Before 1949, Mashan folk songs were in a spontaneous state. Representative figures who sang Mashan folk songs during this period included Wang Shengbing, Cai Difeng, Liao Chuanfa and others. In early 1955, the Social and Cultural Department of the Hubei Provincial Culture Bureau organized 12 well-known figures in the literary and art circles, including Zhang Jing'an and Sha Lai, to stay in Mashan to collect Mashan folk songs and compile more than 50 songs. In October of the same year, the Mashan Folk Song Troupe participated in the County Folk Song Performance Conference, where singers gathered together and the event was unprecedented.
As early as the 1950s, some works of Mashan folk songs were recorded as excellent Chinese folk songs by the Wuhan Record Company and exported to Western Europe and Southeast Asian countries. It is now listed as a music teaching material in primary and secondary schools, and both men, women and children enjoy singing. The poem "Singing Mao Zedong" in the collection of Chinese folk songs "Red Flag Ballads" is a folk song in the Mashan area. In 1957, Mashan folk singer Wang Zhaozhen and others sang "Trumpet Tune" and "Peng Bang Tune" at Huairen Hall in Zhongnanhai, Beijing, and were warmly received by Zhou Enlai, Liu Shaoqi and other central leaders. In 1960, "Chinese Folk Songs" published by China Music Publishing House officially published the five major tunes of Mashan folk songs. In September 2003, CCTV's feature film "Chu Songs Now and Then" shot in Mashan was broadcast on the CCTV International Channel's "Traveling in China" column, introducing Jingzhou Mashan folk songs to audiences at home and abroad.
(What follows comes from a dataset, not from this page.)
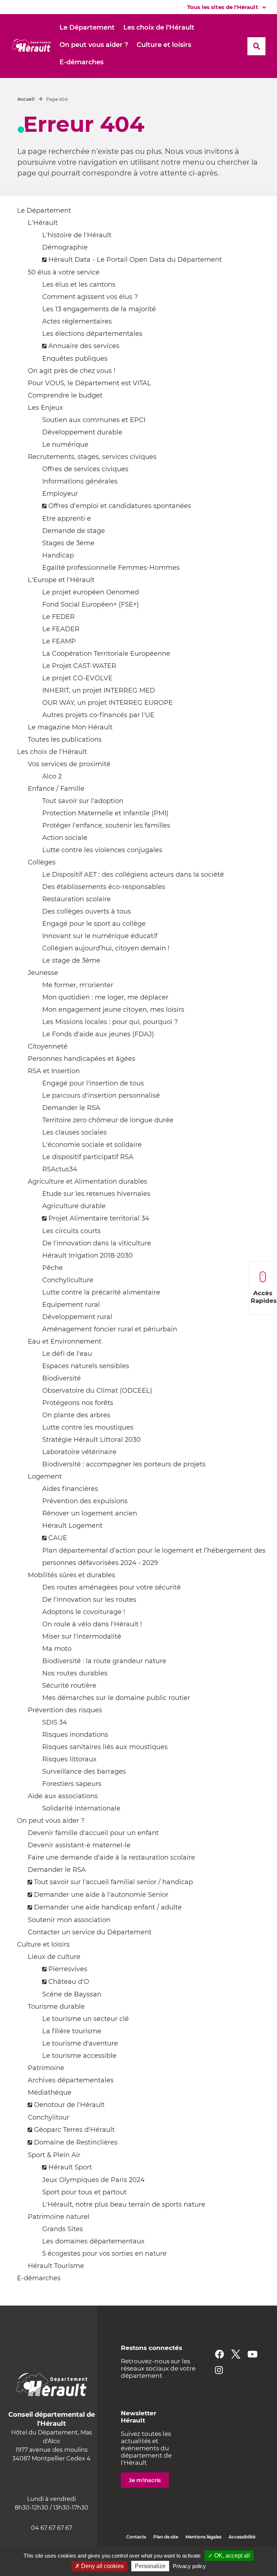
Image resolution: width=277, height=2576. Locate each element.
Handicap (58, 555)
In 2009, the Ministry of Culture confirmed Wang Zhaozhen as the inheritor of Mashan folk songs with the "Notice of the Ministry of Culture on the Announcement of the Third Batch of Representative Inheritors of National Intangible Cultural Heritage Projects" No. 6 [2009].
Number: 03-0863
Information: Wang Zhaozhen, female, Han nationality, Jingzhou District, Jingzhou City, Hubei Province. In order to inherit and protect Mashan folk songs, the Jingzhou District Culture Department cooperated with the Jingzhou Art Institute to establish a Mashan folk song rescue and protection agency, and hired experts and scholars to participate in the collection, arrangement, and research of Mashan folk songs. The collected original recordings of Masan folk songs were made into CDs, the music scores and related materials were centrally archived and saved, and a special collection of Masan folk songs (a separate volume of Gangneung folk songs) was edited and published.
In addition to collecting and sorting out, Jingzhou District has also adapted and innovated traditional Mashan folk songs, giving them new connotations, and launched folk songs and dances such as "Cars, Gongs and Drums", "Burning Pancakes", " A batch of new Mashan folk songs represented by "Phoenixes and Drums Ming Together", "Opening the Rice Planting Gate", "Night Fishing", "Folk Songs Producing Farmhouse Joy", etc., make Mashan folk songs more contemporary, closer to life and closer to the masses. .
Mashan Town also used Mashan Primary School as a pilot project and mobilized students to collect the lyrics of 32 Mashan folk songs, compiled the Mashan folk songs into the "Hometown Folk Songs" local music teaching material, and included it in the teaching content of music courses in primary and secondary schools. , promoted and used in schools throughout the town, allowing students to "sing hometown songs and think about hometown affairs." We also invited city and district folk song experts to give lessons to the students, and required each student to learn to sing more than 5 Mashan folk songs during the winter vacation. The response was good.
On this basis, in June 2005, Jingzhou District cooperated with the Jingzhou Art Institute to start the process of declaring Mashan folk songs as Hubei provincial and national intangible cultural heritage projects. After review by the Provincial Intangible Cultural Heritage Protection Project Expert Committee, Mashan folk songs were included in the first batch of intangible cultural heritage lists in Hubei Province and were announced online. In 2008, Mashan folk songs were included in the national intangible cultural heritage list.